What: The Moral Cultures of Food Conference -- An event at the University of North Texas offering panel presentations and lectures on historical dimensions of food ethics. Authors Carol J. Adams and James E. McWilliams will be keynote speakers
When: April 2-4 (Thursday-Saturday)
Where: UNT's Business Leadership Building, 1307 W. Highland St.
Contact: Danielle Longueville at 940-565-3197, 214-912-9480 or
DENTON (UNT), Texas -- From Father's Day advertising of grills and other barbecue equipment to meat-heavy frozen meals called "Hungry Man," meat eating is associated with masculinity, and a carnivorous diet upholds patriarchal cultures that oppress both women and animals, according to Dallas author Carol J. Adams.
Adams, whose 1990 book, The Sexual Politics of Meat: A Feminist-Vegetarian Critical Theory, was called both groundbreaking and controversial, will be the opening keynote speaker at the Moral Cultures of Food Conference April 2-4 (Thursday-Saturday) at the University of North Texas Business Leadership Building, 1307 W. Highland St.
Adams' presentation, "The Sexual Politics of Meat in 2015," begins at 4:30 p.m. April 2 (Thursday) in Room 80 of the building. Adams will cite passages from her book, which was published as a 20th anniversary edition with additional material in 2010.

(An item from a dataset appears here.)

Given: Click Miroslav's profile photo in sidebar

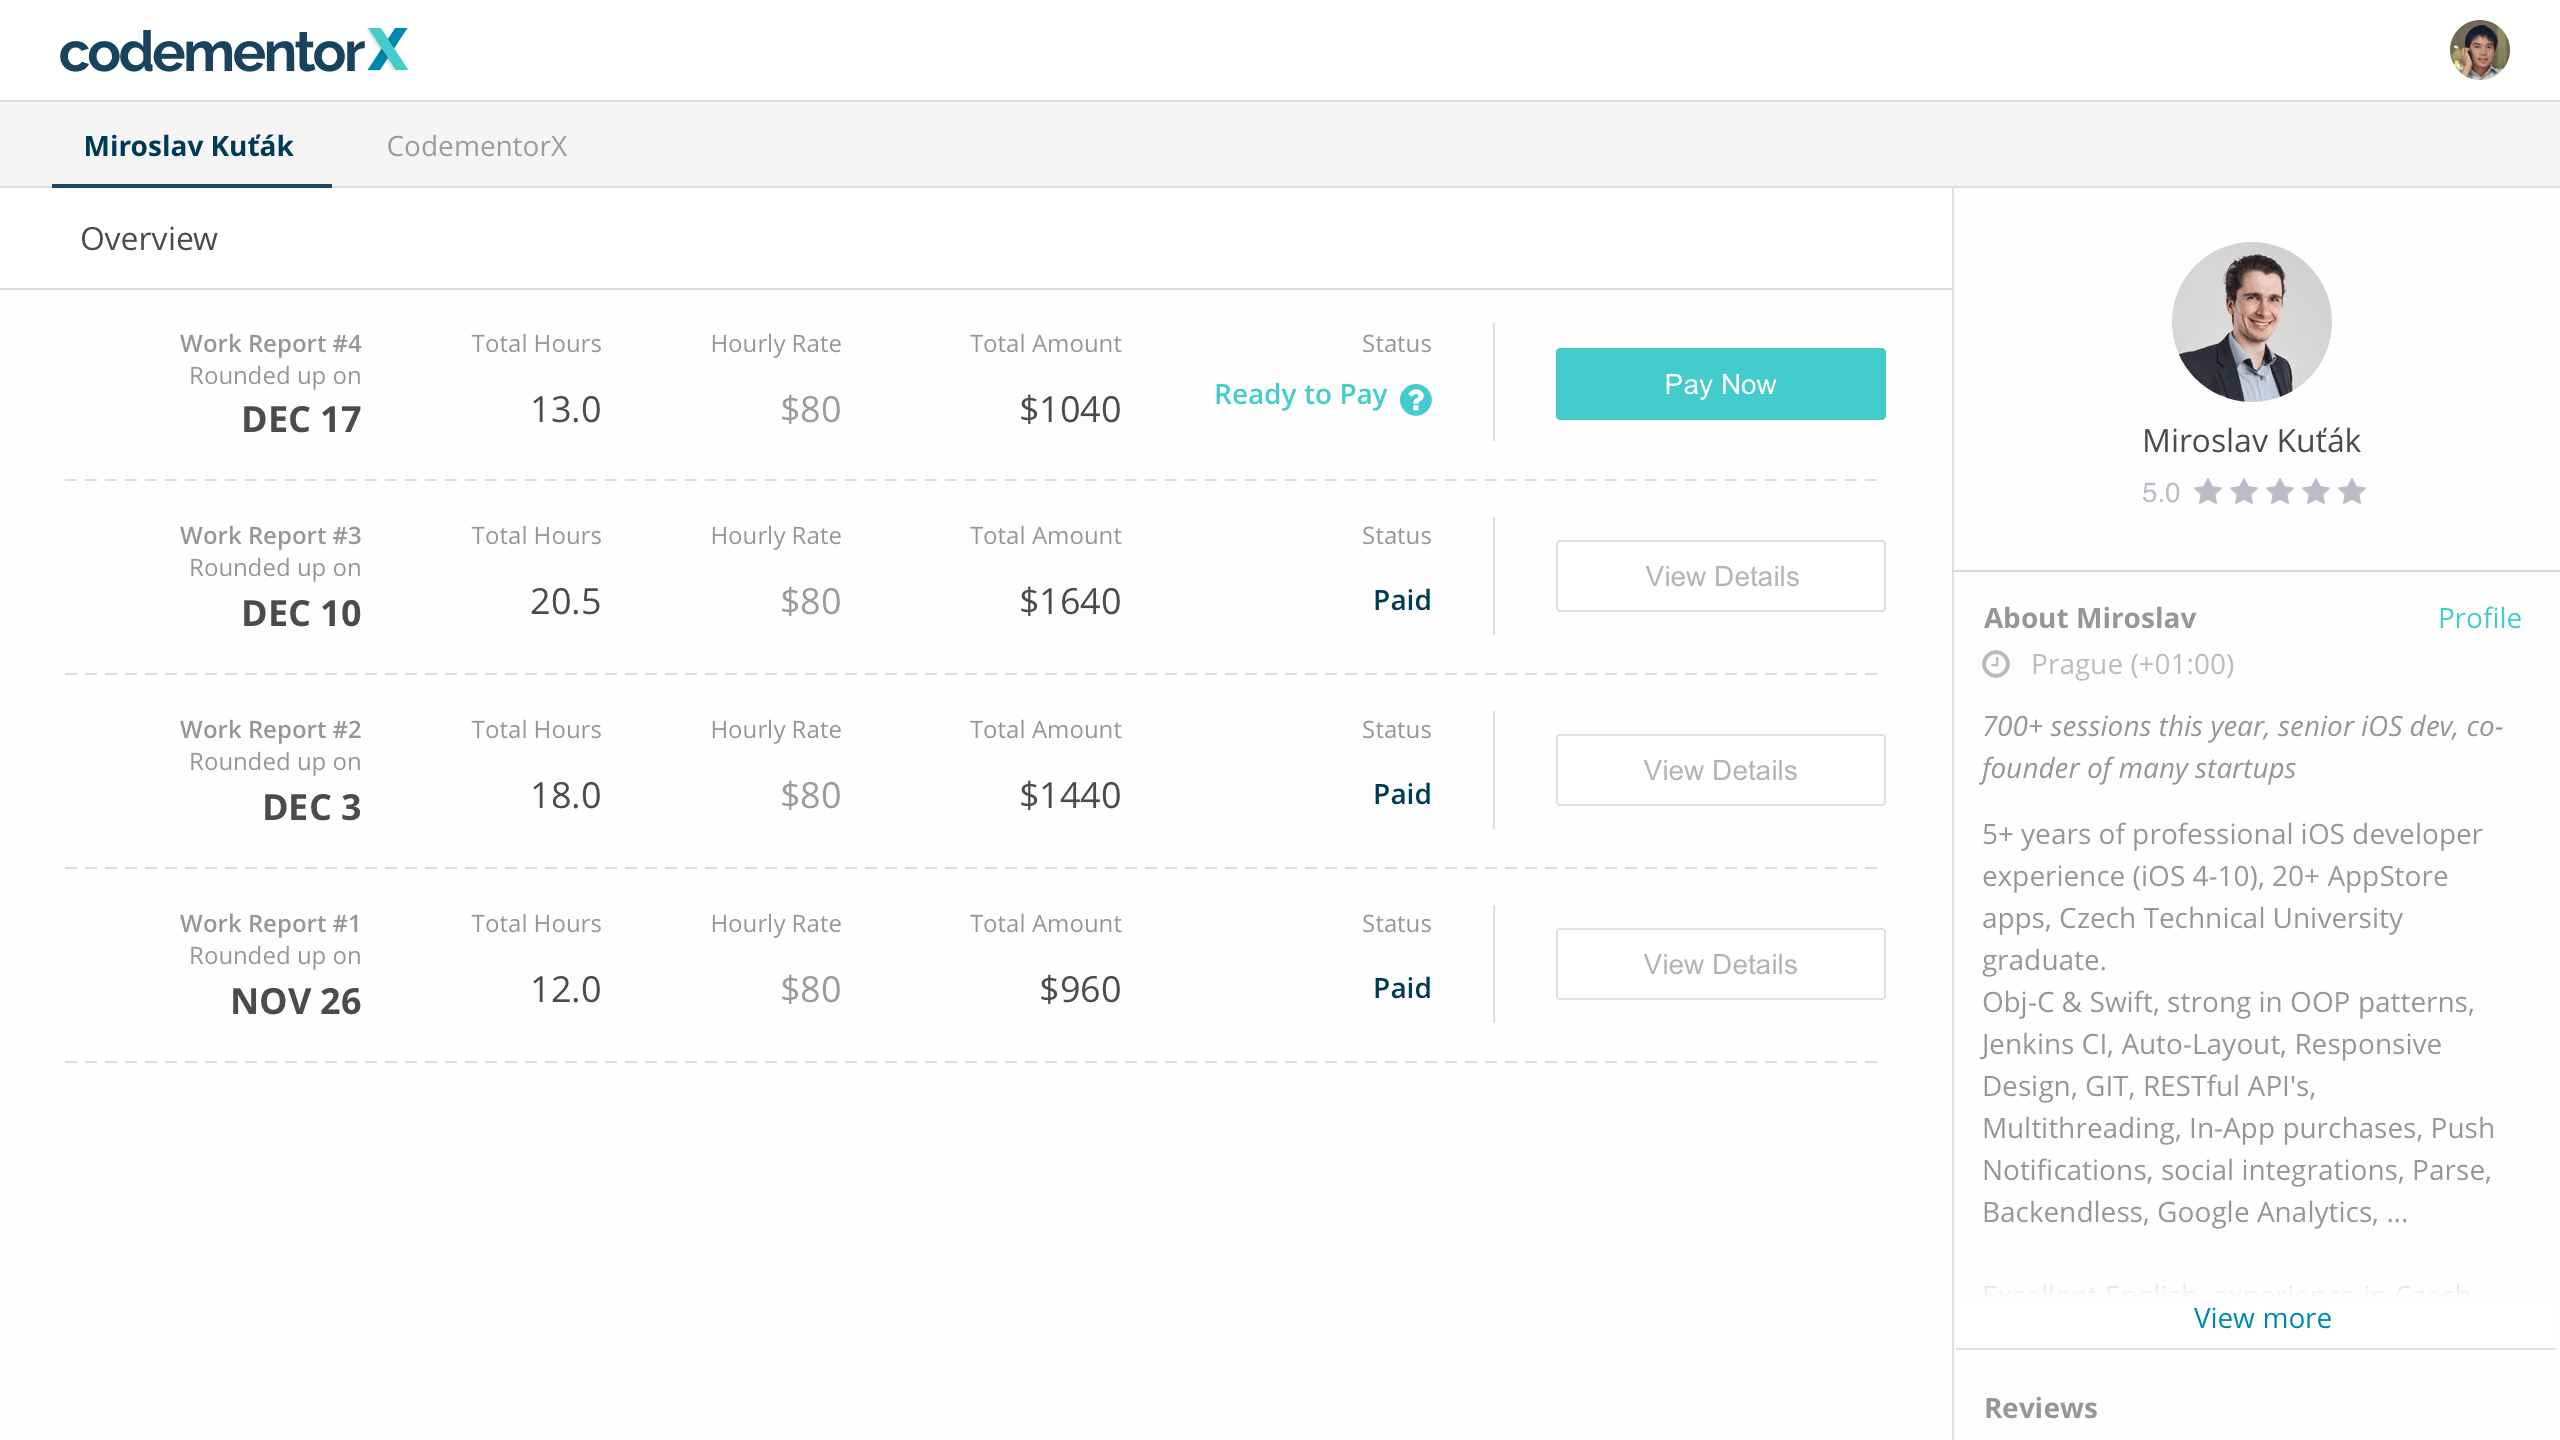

James E. McWilliams, author of Just Food: Where Locovores Get It Wrong and How We Can Truly Eat Responsibly, published in 2009, will be the conference's other keynote speaker. A professor of history at Texas State University in San Marcos, McWilliams will speak at 4 p.m. April 3 (Friday) in Room 70 of the Business Leadership Building. His presentation is titled "From Vegan to Veganish: Eating, Ethics and Activism In the 21st Century."
The Moral Cultures of Food Conference will link historical food practices to current conversations about food ethics, with faculty members from colleges and universities across the U.S. and from overseas presenting scholarly research. The topics include pregnancy, lactation and food welfare during the 1970s; industrial coffee production in Vietnam; racialization of urban grocery stores and the cultural ethics of communal cooking.
Presentations will occur in 90-minute panels from 8:30 a.m.-3:30 p.m. April 3 (Friday) and from 10:30 a.m.-12 p.m. April 4 (Saturday). Both of the keynote speeches and the conference's presentations are free and open to the public.
Jennifer Wallach, associate professor in UNT's Department of History, and Michael Wise, an assistant professor in the department, are coordinating the conference as co-founders of UNT's Initiative on Food Culture and Environment.
"We see the conference as part of a larger effort to brand UNT as a university focusing on food studies -- how we think about the production and distribution of food and what practices tell us about culture, values and history," said Wallach, the author of How America Eats: A Social History of U.S. Food and Culture. Noting that UNT is home to Mean Greens, the nation's first all-vegan dining hall at a college or university, Wallach said vegetarianism is a key part of food culture and values.
"The reasons for Americans eating vegetarian diets during the 19th century were very different from the reasons that Americans vegetarian diets today," she said.